DataPLANT-Governance: Technical Board Meeting

Thu Oct 07 2021

The various service and workflow developments as well as suggestions for the infrastructure operation are overseen by the technical board to ensure a structured evolotion of the implementation of the DataPLANT vision and FAIR principles. After one year of DataPLANT a review of the basic infrastructure and adaptation of the strategy according to the experiences made took place. Modular services are envisioned, where some of which can run independently (as on-premise) and are loosely grouped under a science gateway in the form of a (static) entry web page. This represents a kind of a lightweight science gateway that can be maintained in a reproducible state via GitHub/Gitlab and generated via continuous integration processes. From this page it could branch into other web pages/services, such as Gitlab (for versioning), InvenioRDM (for data publication), become-a-member or micro services like Latest-commits-to-the-ontology, status-of-services, …

The focus of next year’s activities lies expected services accepted by the community using established technologies that both users and developers are familiar with. Flexible modules should be created (as e.g. containers or virtual machines) that can be used both centrally and decentralized, and in the future by other NFDI consortia as well. To achieve this, a layered model was proposed in a first iteration, which consists of an inbound proxy (e.g. HA, nginx, Traefik, …) a (cloud) services layer and a (stable) persistence layer.

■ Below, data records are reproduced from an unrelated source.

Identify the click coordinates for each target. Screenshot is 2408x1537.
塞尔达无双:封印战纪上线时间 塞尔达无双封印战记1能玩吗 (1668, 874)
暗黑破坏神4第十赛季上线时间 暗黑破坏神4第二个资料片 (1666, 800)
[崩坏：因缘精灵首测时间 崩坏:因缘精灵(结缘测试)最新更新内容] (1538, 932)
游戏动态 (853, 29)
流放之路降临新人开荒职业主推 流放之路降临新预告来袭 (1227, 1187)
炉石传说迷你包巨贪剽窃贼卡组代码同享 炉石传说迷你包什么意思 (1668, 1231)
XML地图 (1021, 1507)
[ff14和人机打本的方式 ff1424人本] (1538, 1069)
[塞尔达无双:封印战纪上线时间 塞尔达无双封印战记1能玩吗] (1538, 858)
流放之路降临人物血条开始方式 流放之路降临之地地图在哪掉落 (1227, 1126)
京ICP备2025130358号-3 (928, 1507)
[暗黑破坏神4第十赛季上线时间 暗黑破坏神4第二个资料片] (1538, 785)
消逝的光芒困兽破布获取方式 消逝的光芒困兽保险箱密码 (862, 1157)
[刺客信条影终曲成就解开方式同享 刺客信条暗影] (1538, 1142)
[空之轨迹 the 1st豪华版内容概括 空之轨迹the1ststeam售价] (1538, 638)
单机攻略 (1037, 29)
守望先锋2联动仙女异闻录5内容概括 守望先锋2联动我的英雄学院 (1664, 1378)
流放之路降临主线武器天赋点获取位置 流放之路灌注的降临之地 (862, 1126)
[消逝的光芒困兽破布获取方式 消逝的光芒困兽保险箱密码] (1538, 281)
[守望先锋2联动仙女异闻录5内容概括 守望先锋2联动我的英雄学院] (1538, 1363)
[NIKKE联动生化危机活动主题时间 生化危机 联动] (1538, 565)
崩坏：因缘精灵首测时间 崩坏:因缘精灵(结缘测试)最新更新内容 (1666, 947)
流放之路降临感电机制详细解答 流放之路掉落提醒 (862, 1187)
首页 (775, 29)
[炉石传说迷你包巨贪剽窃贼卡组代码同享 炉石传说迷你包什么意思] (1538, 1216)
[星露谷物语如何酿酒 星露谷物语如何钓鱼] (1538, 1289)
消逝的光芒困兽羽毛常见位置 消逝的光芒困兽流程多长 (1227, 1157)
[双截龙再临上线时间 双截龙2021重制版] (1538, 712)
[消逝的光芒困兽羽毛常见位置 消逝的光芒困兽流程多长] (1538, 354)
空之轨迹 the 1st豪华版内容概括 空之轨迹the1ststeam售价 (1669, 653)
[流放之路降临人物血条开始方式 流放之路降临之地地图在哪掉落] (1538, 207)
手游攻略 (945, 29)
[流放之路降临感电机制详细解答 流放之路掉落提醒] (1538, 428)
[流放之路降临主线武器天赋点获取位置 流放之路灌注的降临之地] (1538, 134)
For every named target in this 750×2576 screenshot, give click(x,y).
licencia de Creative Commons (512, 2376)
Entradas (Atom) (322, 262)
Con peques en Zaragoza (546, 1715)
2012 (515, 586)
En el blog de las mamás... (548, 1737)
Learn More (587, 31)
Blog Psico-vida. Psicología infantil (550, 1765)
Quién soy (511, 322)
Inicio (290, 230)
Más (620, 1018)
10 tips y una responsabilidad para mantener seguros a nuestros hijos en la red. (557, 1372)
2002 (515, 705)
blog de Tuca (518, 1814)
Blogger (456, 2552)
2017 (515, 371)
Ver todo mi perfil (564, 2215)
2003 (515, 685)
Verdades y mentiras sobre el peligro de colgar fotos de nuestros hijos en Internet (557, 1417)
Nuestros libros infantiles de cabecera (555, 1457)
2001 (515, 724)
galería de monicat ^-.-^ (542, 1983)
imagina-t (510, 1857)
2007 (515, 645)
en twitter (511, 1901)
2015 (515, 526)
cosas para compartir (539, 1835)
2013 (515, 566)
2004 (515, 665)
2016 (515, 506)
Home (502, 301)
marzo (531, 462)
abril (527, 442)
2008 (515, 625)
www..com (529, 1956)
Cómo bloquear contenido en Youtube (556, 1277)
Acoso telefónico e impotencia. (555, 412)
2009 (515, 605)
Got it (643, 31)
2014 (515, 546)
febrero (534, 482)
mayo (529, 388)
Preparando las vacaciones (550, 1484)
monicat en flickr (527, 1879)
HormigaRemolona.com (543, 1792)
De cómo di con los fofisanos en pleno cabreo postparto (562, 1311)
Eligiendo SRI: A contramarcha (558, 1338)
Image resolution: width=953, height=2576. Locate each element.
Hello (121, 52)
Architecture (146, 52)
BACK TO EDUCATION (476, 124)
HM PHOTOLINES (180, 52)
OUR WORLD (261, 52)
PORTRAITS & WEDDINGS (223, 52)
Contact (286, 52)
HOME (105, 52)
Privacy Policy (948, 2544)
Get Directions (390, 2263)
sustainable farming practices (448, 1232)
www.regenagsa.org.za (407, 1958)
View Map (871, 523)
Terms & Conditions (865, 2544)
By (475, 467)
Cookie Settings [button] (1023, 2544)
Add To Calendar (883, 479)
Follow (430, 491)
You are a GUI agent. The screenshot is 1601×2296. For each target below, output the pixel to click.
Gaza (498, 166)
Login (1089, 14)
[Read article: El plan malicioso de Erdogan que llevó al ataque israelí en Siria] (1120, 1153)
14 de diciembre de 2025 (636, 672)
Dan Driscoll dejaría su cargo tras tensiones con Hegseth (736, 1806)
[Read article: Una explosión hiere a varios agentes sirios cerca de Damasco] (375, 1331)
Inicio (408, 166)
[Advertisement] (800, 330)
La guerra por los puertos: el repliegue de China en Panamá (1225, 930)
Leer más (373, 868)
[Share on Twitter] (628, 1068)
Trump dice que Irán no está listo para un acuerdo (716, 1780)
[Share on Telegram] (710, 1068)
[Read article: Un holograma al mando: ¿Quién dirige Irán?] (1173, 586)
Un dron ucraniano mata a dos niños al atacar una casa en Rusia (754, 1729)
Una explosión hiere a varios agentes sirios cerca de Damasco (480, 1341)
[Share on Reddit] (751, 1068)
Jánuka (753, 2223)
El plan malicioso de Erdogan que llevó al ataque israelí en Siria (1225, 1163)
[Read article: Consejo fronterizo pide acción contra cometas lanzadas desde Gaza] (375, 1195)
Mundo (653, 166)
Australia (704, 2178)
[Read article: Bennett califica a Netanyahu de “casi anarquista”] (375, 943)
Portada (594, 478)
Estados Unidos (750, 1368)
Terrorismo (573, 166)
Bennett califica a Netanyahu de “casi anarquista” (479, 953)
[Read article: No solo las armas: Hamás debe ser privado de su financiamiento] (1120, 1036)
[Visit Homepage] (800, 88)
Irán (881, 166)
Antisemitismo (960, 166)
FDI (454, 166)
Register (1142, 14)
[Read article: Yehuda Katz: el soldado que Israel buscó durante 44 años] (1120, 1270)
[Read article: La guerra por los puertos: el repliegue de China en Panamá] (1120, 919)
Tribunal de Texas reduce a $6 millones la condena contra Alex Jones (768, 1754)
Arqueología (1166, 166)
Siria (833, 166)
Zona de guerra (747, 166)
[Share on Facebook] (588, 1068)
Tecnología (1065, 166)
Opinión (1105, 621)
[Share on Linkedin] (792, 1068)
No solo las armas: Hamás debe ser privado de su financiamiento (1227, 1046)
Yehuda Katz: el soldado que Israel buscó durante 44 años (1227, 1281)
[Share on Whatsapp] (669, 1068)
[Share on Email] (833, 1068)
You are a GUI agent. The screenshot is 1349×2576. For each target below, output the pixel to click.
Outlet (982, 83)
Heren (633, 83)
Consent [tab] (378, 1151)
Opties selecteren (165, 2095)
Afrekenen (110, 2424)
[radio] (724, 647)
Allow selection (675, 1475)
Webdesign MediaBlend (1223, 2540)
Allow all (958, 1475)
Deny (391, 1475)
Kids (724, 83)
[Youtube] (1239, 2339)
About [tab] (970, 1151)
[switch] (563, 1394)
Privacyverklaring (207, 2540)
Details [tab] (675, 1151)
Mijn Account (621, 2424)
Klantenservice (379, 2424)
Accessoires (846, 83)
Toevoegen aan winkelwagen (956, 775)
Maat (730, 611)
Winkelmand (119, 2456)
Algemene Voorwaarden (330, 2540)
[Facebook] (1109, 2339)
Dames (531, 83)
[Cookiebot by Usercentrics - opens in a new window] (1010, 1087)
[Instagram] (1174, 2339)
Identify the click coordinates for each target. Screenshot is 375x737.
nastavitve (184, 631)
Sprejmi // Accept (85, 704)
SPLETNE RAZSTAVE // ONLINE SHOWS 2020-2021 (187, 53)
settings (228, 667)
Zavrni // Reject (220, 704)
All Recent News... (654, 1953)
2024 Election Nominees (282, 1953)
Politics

The approach follows a service principle of “Fast Recovery (FR) instead of High Availability (HA)” as HA is often costly and error-prone. FR follows the cloud paradigm (on demand resource, which can also be thrown away again). This should be made possible through a (scripted, automated) (re-)production of a service from well-defined configuration or secure backend storage. Installers like Terraform, Ansible, Packer, etc. and corresponding scripts required anyway to be able to pull up services at a third party location (on-premise).

The idea is to start with a comparably “simple” and well established service like Swate/Swobup, which “ground truth” currently resides on GitHub. From there the database should get completely filled on re-deployment. The cloud virtual machine setup could be triggered via CI (Infrastructure-as-Code - a concept used widely in Galaxy). If a VM seems to be broken or becomes unreachable a rebuild and deployment on a reachable, working cloud instance is to be initiated (automatically, e.g. through the proxy). This is the referring entity to the service as well.

Major goals are stable (and secure) access to an increasing number of DataPLANT services as well as a possible later (partial) migration to NFDI infrastructures at a later stage. The DataPLANT team monitors the developments in the “Infrastructural Services” section of the NFDI Association which starts to gain momentum.

DataPLANT follows the principles of Open Data and Open Science. Certain services like Swate-DB thus will be made available as central instance but local caching should be possible. All basic service concepts strive for dynamic setup/deployment concept, which can provide services outside the core infrastructure in a (partially) automated manner. The challenges regarding handling of user authentication will be managed through KeyCloak, which plays a central role for AAI, as it can merge different sources.